Hands down, the most boring activity I engage in is my creative process. Which is funny, because it's also the thing I do the most. I spend the first few hours of the morning working, since it's the only time that my Brooklyn neighborhood is quiet. Then I generally work for a while in the evening before bed, and my weekends are pretty much dedicated to studio time. That's a lot of time to be bored out of my mind. Which is exactly the point: getting out of my mind.
I used to be a painter, but I stopped, for reasons explained elsewhere. Paint is an incredibly sensuous medium, and there's rarely a dull moment in the process. But my new medium - cutting up sacred texts - is anything but sensual. Off-the-charts, mind-numbing boredom. I think I know why monks wear hair shirts - it's to break up the monotony. At least the pain gives them something to think about. Since the cutting & pasting process is too boring to engage me, my mind launches off into the night sky in search of distant galaxies. It searches high & low for some kind of cerebral delight, while I, back on Planet Madge, plod on with my x-acto blade, hacking away at my texts as if my life depended on it. It may. So I just watch my mind, where it goes, how it circles & swoops, like a hawk looking for a morsel to scoop up, or a vulture looking for carrion to pick at. There's never a shortage of either.

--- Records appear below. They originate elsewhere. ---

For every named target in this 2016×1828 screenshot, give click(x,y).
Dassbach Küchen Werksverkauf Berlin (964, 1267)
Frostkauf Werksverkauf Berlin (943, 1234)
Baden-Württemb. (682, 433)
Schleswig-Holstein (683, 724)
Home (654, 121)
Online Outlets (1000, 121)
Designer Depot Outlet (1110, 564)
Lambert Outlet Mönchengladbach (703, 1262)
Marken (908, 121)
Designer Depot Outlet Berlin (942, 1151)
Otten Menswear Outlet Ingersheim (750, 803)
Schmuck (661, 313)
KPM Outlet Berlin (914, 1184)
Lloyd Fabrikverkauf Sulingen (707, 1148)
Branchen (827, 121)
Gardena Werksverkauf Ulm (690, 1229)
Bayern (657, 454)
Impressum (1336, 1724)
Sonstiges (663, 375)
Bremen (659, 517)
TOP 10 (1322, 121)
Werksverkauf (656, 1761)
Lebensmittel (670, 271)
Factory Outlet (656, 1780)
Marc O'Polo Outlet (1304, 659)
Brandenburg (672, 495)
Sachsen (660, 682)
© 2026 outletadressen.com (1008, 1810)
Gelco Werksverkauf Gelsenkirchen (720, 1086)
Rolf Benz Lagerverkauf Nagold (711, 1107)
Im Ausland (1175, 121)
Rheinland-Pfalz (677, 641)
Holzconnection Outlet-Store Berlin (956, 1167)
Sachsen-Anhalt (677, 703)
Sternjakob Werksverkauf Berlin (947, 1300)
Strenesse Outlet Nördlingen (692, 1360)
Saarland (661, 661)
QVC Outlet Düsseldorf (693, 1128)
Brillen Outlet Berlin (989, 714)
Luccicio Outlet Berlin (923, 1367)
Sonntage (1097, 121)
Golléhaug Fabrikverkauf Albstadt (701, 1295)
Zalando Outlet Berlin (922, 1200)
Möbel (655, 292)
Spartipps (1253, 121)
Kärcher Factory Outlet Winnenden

So my job is to work through the boredom. To get on the other side of it. I get to wade through all the usual mind conversations: What am I going to have for dinner? You already had dinner. What am I going to do on Saturday night? Oh wait....this is Saturday night. How much longer do I have to go? Just under 3 hours. When is this going to get fun? In another 2 hours. And so on. All the time cutting, gluing, cutting, gluing.
And you know what? Something happens. My mind gets tired. It comes back to rest & refuel, and then starts to watch what I'm doing. It begins to engage. It generally takes a couple of hours for this to happen. It becomes fascinated with the process of cut, glue, cut, glue. The repetition, the chant-like monotony, the beauty of pure form, and the action that it takes to create the form; my mind actually becomes an observer, and I am the observed. Completely absorbed into the creative process, my mind finally shuts up, shuts down, and I am free.
Pure, undiluted bliss.
Above: Hymn to Vishnu (detail). The letters were cut from the Methodist Hymnal.